TIDORE- Forum Jojaru (Fojaru) Kota Tidore Kepulauan melakukan diskusi yang bertajuk “Tidore Darurat Kekerasan Seksual” bertujuan memberikan penguatan edukasi kepada masyarakat serta adil dalam penegakan hukum.
Diskusi yang digelarkan di Cafe Sahabat, Pantai Tugulufa itu menghadirkan Pemerhati Perempuan, Astrid Hasan dan didampingi ketua Fojaru Tikep Nuryani Abdullah Puha, Sabtu (25/6/2022).

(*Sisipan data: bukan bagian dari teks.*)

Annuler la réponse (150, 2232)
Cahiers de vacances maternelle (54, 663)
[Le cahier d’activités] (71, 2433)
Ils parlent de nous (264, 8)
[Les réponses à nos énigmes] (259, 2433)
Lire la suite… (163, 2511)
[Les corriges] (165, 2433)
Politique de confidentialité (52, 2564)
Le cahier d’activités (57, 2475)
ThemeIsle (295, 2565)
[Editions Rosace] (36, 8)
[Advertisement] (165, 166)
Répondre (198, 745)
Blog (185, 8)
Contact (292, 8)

Menurut dia, kasus kekerasan seksual di Kota Tidore Kepulauan sebagian persen di SP3. Namun, dalam sumber data yang diterima melalui Fospar Maluku Utara, DPPPA Kota Tikep, dan Polres dari Januari-Mei 2022 sebanyak 15 kasus yang terlapor.
Dengan melihat kasus kekerasan tersebut yang tidak ada keberlanjutan sehingga kasus di anggap kadarwasa. Sementara komsumsi publik menjadi perhatian serius untuk strategi yang kita pakai dalam penyelesaian kasus itu seperti apa.

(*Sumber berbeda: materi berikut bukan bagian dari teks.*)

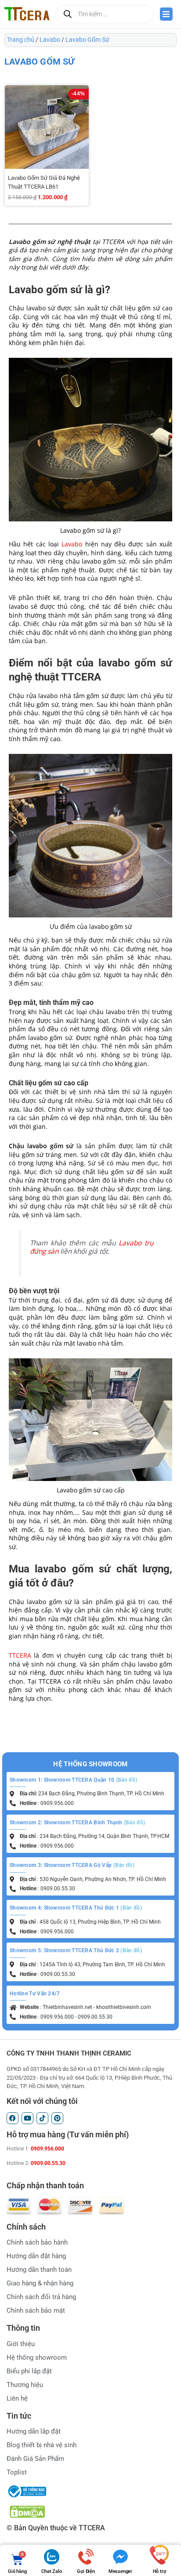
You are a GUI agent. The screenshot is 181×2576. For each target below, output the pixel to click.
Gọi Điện (85, 2571)
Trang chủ (20, 39)
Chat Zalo (51, 2571)
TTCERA (20, 1655)
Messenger (120, 2571)
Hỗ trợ (159, 2571)
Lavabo (50, 39)
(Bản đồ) (126, 1780)
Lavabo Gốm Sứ (87, 39)
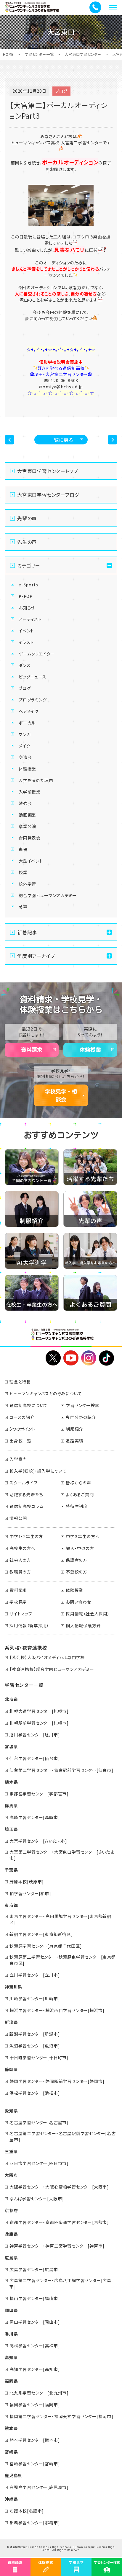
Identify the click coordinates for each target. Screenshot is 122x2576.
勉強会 (25, 803)
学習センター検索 (82, 1405)
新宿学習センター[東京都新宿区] (41, 1934)
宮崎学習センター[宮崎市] (34, 2464)
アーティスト (30, 619)
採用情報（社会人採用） (88, 1614)
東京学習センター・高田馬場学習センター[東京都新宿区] (60, 1919)
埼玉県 (11, 1829)
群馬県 (11, 1805)
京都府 (11, 2210)
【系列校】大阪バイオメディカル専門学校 (47, 1657)
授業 (23, 872)
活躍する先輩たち (26, 1494)
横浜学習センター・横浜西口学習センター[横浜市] (57, 2010)
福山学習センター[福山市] (34, 2298)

“Kalau kasus yang tidak terlapor ini, akan menjadi bom waktu torang sehingga menimbulkan kasus baru terhadap anak dan lainnya, baik keluarga maupun lingkungan sekitar kita. Untuk itu, kehadiran teman-teman yang berpartisipasi dalam diskusi ini, bisa mencari titik solusi,”tegasnya.
Misalkan, kasus yang berada di trans Tayawi sudah dalam penanganan di Polres Tidore. Tetapi pemberitaan sebelumnya, kasus ini belum cukup bukti, sehingga Polres masih menacari saksi tambahan agar lidik terhadap pelaku.

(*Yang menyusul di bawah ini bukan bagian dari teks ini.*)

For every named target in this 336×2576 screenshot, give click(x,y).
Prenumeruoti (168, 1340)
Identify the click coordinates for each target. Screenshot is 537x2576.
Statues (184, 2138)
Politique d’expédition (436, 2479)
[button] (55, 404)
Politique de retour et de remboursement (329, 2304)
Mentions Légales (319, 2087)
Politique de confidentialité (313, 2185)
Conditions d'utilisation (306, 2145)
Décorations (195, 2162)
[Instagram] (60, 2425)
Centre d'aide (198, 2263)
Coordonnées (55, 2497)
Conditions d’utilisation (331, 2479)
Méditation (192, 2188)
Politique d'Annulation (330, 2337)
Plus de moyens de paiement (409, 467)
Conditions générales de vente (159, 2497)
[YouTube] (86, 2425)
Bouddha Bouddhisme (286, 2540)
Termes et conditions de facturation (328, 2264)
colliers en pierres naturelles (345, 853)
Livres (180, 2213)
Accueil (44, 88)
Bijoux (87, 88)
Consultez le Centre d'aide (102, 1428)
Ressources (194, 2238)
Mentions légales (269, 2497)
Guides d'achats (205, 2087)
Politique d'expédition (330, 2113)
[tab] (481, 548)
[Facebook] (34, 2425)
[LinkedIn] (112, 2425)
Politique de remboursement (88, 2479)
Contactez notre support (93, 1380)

Bahkan, kata Astrid, dari pengalaman korban kekerasan seksual berinisial AF ini, kita bisa mengubah strategi dalam melawan kasus tersebut.
Ketua Fojaru Tikep, Nuryani Abdullah Puha menambahkan, perkembangan kasus kekerasaan seksual di Kota Tikep ini, yang dibutuhkan adalah membuat edukasi pendidikan kepada anak-anak di bawah umur dan memberi pemahaman tentang berbagai literatur, seperti membaca sejak dini.
“Kalau kita, dari sisi hukum, kendala utamanya adalah susah pada pembuktian,”paparnya.
Sedangkan dari sisi media, bahwa karakteristik masyarakat memandang kasus kekerasan seksual masih feodal. Memang dibenarkan, banyak kasus yang terlapor dan tidak terlapor masih menggunakan bahasa “maaf” sebagai jalan penyelesaian kasus kekerasan seksual. Hal ini, tingkat pengetahuan masyarakat terhadap darurat kekerasan seksual di anggap minim.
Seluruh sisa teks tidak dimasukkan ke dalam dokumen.